Background: Changes in the tumor microenvironment and immune surveillance represent crucial hallmarks of various kinds of cancer, including oral squamous cell carcinoma (OSCC), and a close crosstalk of hypoxia regulating genes, an activation of chemokines and immune cells has been described.
Methods: A review about the pivotal role of HIF-1, its crosstalk to various cornerstones in OSCC tumorigenesis is presented.
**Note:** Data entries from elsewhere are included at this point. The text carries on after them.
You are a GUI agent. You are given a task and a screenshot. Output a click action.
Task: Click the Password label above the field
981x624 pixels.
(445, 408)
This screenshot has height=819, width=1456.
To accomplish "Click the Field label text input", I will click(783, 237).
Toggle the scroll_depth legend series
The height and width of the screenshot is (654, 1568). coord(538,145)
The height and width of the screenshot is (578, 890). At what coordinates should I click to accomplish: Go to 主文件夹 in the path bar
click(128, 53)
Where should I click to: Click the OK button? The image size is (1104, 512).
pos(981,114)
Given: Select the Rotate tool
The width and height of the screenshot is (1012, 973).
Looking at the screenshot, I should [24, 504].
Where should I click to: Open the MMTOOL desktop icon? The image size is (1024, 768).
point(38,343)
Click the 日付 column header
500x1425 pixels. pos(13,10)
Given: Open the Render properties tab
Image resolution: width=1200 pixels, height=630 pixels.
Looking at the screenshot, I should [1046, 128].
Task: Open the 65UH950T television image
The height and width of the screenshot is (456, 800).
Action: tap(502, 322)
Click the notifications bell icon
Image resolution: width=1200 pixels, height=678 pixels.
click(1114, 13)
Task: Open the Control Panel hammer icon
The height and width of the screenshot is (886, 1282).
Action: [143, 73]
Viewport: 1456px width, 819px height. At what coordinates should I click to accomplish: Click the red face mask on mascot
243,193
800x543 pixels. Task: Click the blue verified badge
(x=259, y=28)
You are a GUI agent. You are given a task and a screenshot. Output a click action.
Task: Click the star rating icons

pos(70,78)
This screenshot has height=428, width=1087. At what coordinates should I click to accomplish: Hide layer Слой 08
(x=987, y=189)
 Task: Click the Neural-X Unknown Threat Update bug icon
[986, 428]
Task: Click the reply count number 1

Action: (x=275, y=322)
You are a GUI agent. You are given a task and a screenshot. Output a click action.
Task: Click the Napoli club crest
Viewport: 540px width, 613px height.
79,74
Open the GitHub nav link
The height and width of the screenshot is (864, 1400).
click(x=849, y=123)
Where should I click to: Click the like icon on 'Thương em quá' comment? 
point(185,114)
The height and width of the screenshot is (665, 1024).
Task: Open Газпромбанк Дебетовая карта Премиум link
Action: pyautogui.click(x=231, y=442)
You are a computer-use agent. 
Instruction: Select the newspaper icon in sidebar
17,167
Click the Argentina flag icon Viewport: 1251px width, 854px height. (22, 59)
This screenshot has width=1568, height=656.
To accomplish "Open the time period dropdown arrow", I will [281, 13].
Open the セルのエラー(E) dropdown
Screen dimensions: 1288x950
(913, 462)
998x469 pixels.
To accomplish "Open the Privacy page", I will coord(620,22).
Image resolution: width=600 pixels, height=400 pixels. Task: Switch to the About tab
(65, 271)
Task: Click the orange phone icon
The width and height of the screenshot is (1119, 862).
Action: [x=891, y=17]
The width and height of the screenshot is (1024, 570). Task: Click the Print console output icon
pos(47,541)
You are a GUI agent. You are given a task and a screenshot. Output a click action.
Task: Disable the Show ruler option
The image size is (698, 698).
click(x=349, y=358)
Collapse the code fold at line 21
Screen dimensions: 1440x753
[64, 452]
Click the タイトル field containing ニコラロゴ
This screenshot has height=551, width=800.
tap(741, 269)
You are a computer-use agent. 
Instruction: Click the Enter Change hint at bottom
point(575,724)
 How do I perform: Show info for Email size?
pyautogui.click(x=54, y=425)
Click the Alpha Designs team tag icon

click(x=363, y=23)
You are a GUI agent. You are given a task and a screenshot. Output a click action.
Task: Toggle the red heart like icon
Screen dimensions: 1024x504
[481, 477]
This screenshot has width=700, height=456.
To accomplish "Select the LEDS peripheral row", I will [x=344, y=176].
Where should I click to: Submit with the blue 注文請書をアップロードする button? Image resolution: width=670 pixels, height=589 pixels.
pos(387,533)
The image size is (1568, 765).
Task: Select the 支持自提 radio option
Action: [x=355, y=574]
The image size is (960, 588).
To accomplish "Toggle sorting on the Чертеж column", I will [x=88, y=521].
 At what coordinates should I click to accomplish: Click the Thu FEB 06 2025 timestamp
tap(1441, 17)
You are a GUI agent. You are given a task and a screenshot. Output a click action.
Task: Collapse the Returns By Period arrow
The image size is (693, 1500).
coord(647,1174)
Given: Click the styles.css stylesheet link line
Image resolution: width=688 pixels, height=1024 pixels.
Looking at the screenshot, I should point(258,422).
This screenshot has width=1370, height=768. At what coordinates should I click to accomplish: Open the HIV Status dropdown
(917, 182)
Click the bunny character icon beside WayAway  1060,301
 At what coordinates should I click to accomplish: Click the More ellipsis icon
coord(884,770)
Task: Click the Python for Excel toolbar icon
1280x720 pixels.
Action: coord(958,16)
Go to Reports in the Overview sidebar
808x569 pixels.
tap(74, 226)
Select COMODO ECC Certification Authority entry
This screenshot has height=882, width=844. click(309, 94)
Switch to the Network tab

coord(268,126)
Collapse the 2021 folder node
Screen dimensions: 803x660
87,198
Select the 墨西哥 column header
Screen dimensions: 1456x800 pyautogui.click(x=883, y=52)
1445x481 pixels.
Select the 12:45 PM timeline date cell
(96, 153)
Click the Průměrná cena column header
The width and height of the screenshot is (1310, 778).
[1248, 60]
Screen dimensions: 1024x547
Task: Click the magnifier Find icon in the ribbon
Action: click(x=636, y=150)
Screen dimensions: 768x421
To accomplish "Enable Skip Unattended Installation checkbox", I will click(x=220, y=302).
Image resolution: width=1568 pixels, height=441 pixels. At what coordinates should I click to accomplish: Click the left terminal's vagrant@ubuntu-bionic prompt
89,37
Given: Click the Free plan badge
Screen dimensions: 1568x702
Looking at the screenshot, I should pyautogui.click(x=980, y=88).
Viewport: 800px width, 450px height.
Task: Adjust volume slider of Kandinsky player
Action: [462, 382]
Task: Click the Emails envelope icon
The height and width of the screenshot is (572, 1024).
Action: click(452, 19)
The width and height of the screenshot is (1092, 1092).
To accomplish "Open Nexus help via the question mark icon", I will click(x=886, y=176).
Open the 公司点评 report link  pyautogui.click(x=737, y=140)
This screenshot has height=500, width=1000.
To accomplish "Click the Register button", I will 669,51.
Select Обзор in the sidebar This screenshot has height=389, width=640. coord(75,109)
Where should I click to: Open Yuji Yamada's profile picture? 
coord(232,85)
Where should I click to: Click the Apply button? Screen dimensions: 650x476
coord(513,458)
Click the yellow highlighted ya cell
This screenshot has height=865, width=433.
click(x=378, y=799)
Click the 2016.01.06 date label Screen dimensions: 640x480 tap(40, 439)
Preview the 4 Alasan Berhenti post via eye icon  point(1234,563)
Results: Hypoxia is a frequent event in OSCC and leads to a reprogramming of the cellular metabolism in order to prevent cell death. Hypoxic OSCC cells induce different adaptive changes such as anaerobic glycolysis, pH stabilisation and alterations of the gene and protein expression profile. This complex metabolic program is orchestrated by the hypoxia inducible factor (HIF)-1, the master regulator of early tumor progression. Hypoxia-dependent and -independent alterations in immune surveillance lead to different immune evasion strategies, which are partially mediated by alterations of the tumor cells, changes in the frequency, activity and repertoire of immune cell infiltrates and of soluble and environmental factors of the tumor micromilieu with consecutive generation of an immune escape phenotype, progression of disease and poor clinical outcome of OSCC patients.
Conclusions: This review focusses on the importance of HIF-1 in the adaption and reprogramming of the metabolic system to reduced oxygen values as well as on the role of the tumor microenvironment for evasion of OSCC from immune recognition and destruction.
Keywords: Hypoxia; Immune escape; Immune response; Metabolic adaption; Oral squamous cell carcinoma.